It was very appealing to be invited to the White House to speak at the National Book Festival attended by 85,000 people and attract at the same time new readers. There would be the pleasure of sharing her work with others and the opportunity to talk about how to start an outreach programme and sell and sign some books.
This was all really good for Sharon Olds, the poet. But she had conflicting views about this invitation. She really wanted to take the chance as a guest to speak about why we should have not invaded Iraq.
However, there was a problem.
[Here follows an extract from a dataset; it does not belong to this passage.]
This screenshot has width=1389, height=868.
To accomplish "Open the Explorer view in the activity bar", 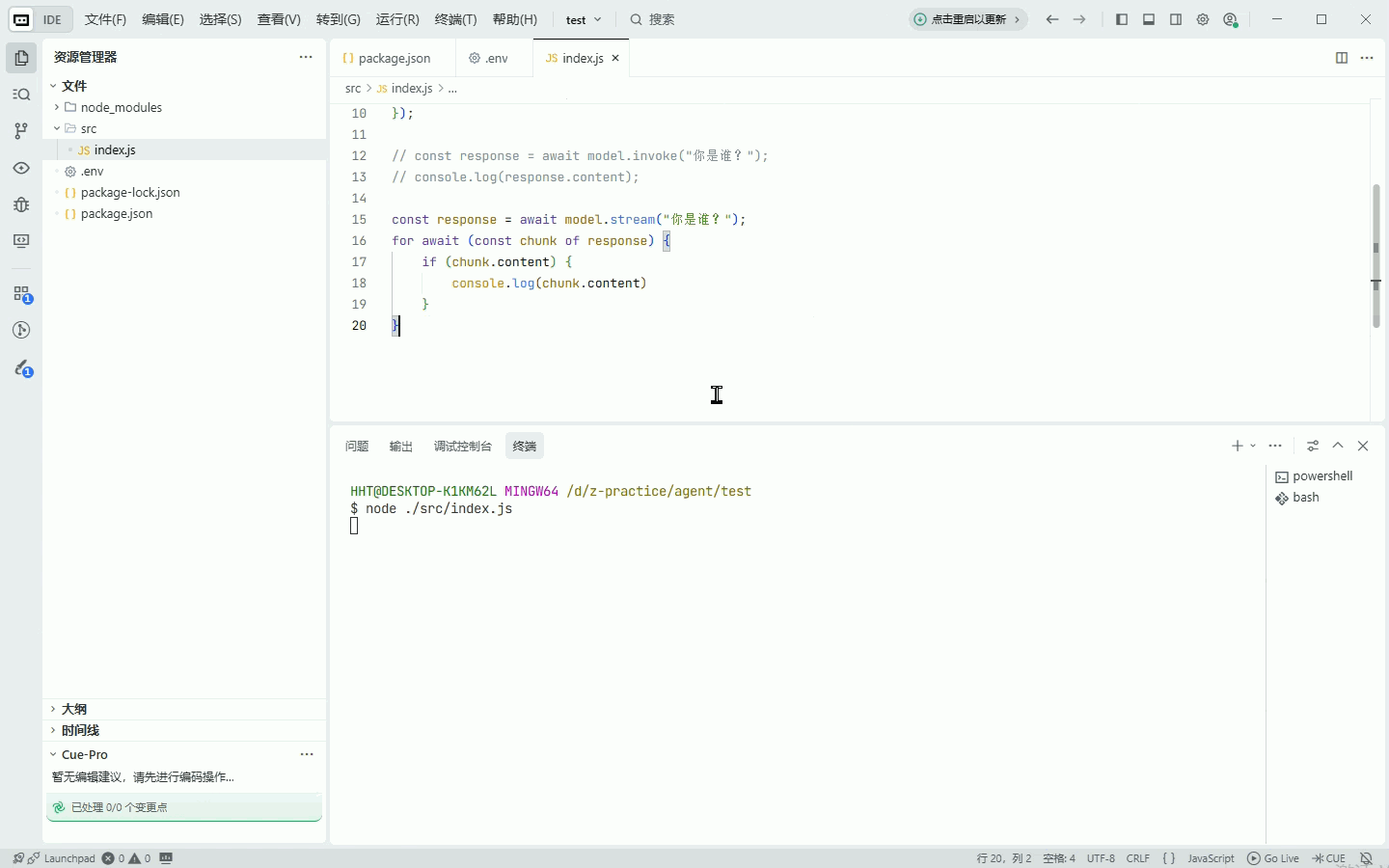I will 21,58.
She couldn’t face the idea of breaking bread with Laura Bush, a woman who, for her, represented the administration that had unleashed the Iraq war and which permitted the flying of people to other countries where they would be tortured.
You don’t need to agree with her, but that was what she thought when she received the letter. That’s what she believed about the war in Iraq.
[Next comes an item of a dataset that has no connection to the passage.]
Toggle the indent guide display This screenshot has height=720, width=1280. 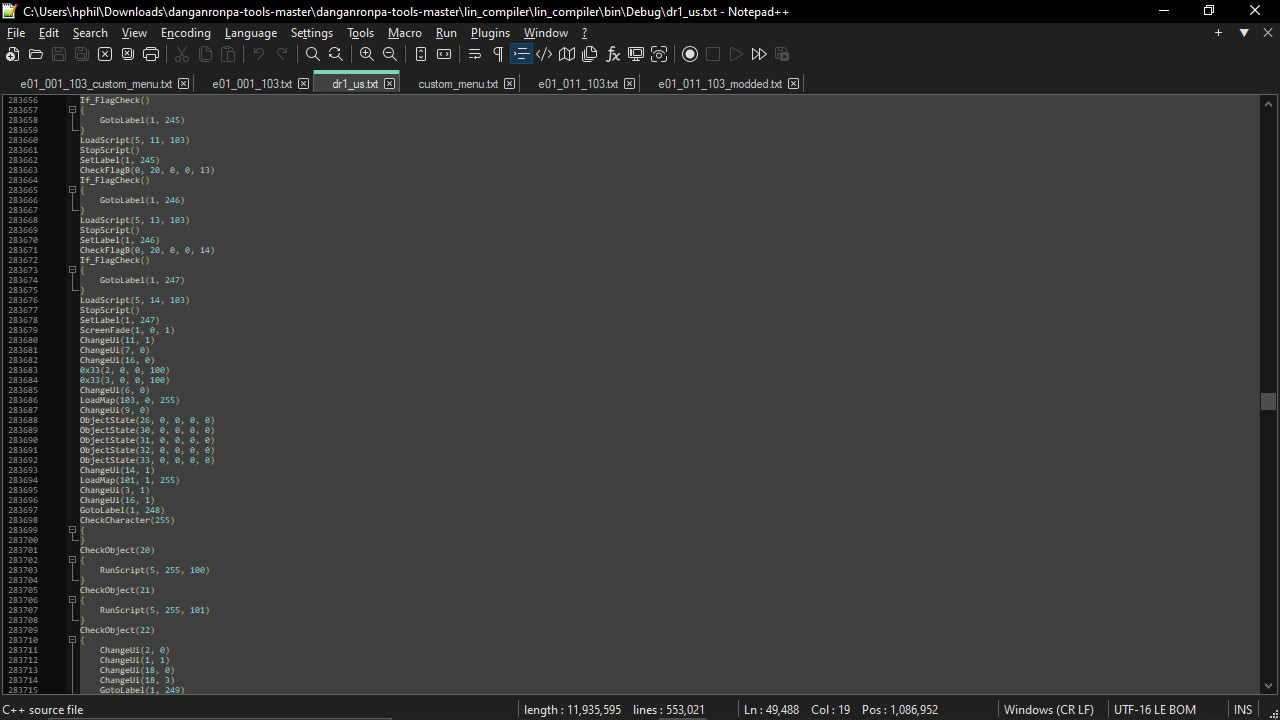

I guess she thought about it for a day or two and finally decided to write a letter refusing to attend the event. This is how she ended her letter to Laura Bush: ‘I thought of the clean linens at your table, the shining knives and the flames of the candles, and I could not stomach it.’
There is nothing more visceral than your values: nothing that tells you more about who you are and who you want to be with. Nothing that can make a clearer statement about who you are for and who you want to break bread with.
Before you reject an opportunity to partner with a business, say no to an invitation to an event, or stop working with a client, a good question to ask is ‘What is it that I can’t stomach here?’ This gut feeling is the key to what you stand for.
Saying no has no value if you don’t know why.